** BEGIN Input rows **

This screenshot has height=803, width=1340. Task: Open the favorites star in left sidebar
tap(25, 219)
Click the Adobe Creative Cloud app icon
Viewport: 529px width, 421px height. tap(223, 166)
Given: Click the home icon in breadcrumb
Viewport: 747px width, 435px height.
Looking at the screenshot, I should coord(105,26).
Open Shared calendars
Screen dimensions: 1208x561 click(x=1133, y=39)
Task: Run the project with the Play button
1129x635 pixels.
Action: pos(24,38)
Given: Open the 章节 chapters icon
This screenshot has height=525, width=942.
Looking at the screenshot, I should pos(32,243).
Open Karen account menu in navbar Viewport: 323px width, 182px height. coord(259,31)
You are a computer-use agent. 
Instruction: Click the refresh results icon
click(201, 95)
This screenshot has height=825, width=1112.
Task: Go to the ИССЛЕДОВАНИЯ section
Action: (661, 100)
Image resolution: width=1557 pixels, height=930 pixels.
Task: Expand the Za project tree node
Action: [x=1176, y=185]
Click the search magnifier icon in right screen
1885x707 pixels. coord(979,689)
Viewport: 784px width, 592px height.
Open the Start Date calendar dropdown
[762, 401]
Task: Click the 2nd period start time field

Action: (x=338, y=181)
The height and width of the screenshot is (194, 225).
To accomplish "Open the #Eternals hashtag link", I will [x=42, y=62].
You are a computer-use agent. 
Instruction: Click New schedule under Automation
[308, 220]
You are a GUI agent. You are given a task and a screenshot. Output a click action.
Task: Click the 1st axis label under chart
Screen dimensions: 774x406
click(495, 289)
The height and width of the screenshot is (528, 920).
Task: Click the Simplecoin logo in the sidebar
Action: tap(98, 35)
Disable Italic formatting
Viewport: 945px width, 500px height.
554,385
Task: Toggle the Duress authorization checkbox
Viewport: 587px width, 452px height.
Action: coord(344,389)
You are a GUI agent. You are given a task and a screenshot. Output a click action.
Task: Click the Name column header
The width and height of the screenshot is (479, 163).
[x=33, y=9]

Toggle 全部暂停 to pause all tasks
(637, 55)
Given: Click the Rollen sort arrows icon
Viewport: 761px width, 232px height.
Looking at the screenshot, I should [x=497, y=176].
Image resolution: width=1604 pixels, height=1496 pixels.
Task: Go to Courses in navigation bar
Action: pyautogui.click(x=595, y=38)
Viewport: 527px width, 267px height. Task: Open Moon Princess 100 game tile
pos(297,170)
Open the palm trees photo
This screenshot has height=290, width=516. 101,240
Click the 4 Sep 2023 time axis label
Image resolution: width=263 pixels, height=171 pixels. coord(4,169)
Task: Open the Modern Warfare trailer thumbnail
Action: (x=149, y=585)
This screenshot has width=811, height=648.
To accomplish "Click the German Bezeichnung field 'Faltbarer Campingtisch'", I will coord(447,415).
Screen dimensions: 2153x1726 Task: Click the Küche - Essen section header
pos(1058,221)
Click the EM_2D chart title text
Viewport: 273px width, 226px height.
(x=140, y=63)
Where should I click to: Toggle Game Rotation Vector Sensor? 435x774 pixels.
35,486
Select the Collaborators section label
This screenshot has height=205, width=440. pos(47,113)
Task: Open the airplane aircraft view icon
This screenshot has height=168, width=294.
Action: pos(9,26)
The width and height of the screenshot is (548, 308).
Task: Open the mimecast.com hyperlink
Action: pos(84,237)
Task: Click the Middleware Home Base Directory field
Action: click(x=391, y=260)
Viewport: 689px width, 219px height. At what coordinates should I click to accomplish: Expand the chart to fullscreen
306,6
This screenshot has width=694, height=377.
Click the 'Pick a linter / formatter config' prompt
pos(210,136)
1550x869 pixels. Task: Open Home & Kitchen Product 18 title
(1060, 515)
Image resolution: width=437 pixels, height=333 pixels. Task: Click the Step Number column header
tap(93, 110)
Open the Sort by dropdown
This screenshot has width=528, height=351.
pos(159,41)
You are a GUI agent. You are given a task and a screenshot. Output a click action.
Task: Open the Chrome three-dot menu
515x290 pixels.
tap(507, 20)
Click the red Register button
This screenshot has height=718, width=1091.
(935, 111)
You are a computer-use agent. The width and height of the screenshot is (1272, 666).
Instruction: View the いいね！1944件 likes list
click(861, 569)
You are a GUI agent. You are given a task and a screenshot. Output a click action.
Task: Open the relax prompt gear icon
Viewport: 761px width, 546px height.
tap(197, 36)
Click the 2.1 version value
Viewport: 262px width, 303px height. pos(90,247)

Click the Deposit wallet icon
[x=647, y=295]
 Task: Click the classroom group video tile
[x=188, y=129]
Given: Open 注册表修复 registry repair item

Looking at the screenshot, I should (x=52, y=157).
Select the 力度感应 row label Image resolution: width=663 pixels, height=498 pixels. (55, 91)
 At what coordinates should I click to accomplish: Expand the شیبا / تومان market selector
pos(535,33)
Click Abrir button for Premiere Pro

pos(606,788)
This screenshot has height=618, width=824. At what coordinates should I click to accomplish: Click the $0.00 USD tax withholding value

** END Input rows **

Task to complete: State how many lines of the data above contain the string "icon", counting only matches with the same case, and give only that number.

Complete response: 9